To appreciate the point of reconsideration, it will be apt to narrate a short background of the legal provisions that reflect on the controversy. Appointments to Primary Schools in the State are governed by the provisions of the Basic Education Act, 1972, read with the U.P. Basic Education (Teachers) Service Rules, 1981. Rule-8 thereof, as amended up to 9.11.2011, provides the prescription of educational and training qualifications. The rule includes the Basic Teachers Certificate (BTC) apart from other similar and equivalent qualifying Certificates. The State was facing a crunch in the field of qualified and trained teachers, the primary cause whereof was an acute shortage of approved Training Centres and Colleges, as a result whereof the vacancies kept on increasing. The State Government to cope up with this shortage issued Government Orders from time to time to run more Special BTC courses of particular durations that were also granted equivalence for the purpose of appointment as Assistant Teachers.

Another peculiar fact that is to be noted is that since the gap between the vacancies and non-availability of adequate number of trained candidates, appointments under the 1981 Rules almost became a routine upon completion of training without following the procedure under Rule 14 thereof that requires an advertisement followed by selection. This practice was continuing since decades.
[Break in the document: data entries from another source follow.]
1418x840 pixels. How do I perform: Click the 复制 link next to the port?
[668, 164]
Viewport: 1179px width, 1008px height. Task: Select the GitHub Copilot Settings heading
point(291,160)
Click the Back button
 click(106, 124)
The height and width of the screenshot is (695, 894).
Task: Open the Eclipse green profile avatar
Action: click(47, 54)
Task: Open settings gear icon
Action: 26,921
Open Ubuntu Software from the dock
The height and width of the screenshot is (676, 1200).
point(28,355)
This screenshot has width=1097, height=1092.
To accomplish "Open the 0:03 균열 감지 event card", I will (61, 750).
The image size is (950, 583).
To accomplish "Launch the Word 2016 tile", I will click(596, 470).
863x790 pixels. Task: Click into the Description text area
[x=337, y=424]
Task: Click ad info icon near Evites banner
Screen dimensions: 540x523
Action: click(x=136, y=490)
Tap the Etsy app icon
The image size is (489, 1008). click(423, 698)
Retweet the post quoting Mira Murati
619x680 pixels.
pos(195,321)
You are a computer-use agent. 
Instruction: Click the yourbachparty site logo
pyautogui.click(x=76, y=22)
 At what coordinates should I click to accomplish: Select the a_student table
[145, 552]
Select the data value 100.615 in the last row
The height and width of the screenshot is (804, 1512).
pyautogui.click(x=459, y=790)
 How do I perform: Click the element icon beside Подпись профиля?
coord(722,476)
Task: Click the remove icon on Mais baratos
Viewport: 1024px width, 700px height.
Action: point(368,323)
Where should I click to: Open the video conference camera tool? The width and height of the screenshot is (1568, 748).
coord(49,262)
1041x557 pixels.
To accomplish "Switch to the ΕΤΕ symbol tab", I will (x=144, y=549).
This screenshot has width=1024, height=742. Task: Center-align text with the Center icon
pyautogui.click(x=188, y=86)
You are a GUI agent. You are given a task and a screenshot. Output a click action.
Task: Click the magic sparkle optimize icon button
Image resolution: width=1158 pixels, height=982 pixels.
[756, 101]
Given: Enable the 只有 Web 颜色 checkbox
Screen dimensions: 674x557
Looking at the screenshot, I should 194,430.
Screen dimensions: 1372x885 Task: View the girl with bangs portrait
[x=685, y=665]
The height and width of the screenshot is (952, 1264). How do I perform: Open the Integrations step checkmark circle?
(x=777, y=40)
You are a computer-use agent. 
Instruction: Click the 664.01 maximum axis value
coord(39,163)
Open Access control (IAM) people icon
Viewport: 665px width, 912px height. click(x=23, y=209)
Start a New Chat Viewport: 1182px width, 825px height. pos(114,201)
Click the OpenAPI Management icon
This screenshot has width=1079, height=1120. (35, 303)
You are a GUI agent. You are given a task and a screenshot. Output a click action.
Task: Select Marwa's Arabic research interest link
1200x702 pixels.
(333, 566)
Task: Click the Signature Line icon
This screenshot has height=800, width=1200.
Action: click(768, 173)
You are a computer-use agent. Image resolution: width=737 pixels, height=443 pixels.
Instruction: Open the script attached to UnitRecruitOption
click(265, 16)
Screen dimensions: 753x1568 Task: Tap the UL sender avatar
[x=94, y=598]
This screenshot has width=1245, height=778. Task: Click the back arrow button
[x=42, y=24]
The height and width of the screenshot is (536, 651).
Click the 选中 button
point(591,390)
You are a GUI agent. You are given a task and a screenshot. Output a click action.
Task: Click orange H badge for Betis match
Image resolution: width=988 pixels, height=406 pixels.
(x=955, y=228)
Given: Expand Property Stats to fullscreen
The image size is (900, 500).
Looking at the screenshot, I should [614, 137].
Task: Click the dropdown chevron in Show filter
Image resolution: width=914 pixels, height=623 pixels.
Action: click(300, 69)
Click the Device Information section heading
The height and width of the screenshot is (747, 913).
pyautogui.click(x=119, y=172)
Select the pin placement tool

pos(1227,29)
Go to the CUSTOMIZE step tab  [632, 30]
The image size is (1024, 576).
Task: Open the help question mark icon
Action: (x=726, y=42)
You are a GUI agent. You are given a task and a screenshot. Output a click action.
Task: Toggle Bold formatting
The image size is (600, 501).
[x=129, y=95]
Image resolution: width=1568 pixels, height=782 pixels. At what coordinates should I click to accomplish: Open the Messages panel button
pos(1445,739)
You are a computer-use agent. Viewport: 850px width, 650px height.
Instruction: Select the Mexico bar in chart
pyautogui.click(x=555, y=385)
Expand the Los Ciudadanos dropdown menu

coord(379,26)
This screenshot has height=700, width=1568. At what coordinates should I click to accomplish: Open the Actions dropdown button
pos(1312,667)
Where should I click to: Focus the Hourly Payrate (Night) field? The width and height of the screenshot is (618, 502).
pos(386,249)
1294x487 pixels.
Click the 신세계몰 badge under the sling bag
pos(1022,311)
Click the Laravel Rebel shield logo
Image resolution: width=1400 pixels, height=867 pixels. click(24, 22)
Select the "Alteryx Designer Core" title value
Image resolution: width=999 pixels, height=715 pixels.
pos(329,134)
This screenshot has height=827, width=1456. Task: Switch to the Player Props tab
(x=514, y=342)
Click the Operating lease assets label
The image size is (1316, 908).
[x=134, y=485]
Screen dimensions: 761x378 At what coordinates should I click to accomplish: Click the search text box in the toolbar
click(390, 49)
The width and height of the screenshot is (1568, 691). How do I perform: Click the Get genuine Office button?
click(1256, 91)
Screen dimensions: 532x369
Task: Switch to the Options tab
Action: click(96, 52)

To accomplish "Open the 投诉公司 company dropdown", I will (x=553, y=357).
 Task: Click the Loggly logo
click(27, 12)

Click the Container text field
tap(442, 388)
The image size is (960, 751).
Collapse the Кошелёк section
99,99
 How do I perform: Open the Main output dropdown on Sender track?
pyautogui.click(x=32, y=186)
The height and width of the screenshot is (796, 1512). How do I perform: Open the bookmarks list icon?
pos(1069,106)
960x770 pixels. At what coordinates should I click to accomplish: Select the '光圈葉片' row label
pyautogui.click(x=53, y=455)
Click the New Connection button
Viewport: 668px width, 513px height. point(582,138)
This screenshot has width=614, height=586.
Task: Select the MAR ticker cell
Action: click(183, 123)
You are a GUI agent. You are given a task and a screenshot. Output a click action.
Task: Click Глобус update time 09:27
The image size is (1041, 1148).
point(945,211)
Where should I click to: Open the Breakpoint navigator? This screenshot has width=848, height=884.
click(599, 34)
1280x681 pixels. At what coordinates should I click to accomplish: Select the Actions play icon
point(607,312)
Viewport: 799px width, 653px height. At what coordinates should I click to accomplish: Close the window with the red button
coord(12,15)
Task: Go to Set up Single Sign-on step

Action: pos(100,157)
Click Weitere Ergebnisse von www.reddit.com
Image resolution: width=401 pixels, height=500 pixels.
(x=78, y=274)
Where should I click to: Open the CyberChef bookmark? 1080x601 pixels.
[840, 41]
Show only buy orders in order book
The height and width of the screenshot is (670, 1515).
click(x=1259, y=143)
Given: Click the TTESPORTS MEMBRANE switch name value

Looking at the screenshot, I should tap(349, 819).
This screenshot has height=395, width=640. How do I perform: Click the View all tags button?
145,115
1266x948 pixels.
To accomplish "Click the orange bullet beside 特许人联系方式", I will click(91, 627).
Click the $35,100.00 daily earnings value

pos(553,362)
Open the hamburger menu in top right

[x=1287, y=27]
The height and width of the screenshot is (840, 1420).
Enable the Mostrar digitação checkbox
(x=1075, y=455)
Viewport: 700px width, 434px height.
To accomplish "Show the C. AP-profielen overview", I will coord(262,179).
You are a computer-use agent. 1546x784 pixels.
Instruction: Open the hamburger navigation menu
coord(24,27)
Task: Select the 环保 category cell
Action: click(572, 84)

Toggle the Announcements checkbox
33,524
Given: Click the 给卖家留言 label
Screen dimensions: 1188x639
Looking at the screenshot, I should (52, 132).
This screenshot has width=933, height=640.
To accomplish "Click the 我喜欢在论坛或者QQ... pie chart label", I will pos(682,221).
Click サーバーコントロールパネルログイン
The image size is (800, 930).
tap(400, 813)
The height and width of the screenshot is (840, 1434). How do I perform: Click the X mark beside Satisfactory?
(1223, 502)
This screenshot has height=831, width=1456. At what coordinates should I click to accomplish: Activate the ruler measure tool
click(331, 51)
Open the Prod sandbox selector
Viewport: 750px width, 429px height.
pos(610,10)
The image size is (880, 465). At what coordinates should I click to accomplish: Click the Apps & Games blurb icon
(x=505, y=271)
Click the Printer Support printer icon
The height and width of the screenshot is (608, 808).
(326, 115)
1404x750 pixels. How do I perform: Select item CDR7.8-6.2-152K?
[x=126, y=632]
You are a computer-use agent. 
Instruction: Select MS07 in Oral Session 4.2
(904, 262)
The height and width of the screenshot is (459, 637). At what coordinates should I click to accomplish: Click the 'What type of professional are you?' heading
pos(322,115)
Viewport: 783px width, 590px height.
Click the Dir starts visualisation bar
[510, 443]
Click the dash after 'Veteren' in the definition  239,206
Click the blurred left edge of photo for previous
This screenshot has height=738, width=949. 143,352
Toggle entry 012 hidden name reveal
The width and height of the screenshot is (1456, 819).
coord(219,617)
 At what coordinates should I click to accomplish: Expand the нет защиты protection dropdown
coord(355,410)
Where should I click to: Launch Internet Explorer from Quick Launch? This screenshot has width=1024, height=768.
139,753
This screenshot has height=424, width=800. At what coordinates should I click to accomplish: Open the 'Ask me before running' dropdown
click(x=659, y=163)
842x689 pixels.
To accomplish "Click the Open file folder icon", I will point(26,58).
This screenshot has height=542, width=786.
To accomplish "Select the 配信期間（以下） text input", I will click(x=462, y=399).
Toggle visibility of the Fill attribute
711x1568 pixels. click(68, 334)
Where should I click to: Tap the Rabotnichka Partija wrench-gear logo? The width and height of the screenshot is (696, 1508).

To improve the standard and quality of primary education, the Parliament enacted the NCTE Act of 1993 for regulating the norms of institutions that were involved in the grooming of future teachers. Regulations were framed thereunder in 2001 that enunciate training qualifications.

The competence of such Legislation emanates from Entry 25 of List III under the Seventh Schedule of the Constitution. Thus, the State and the Centre, both can legislate and obviously the Central Legislation would prevail if it occupies the field.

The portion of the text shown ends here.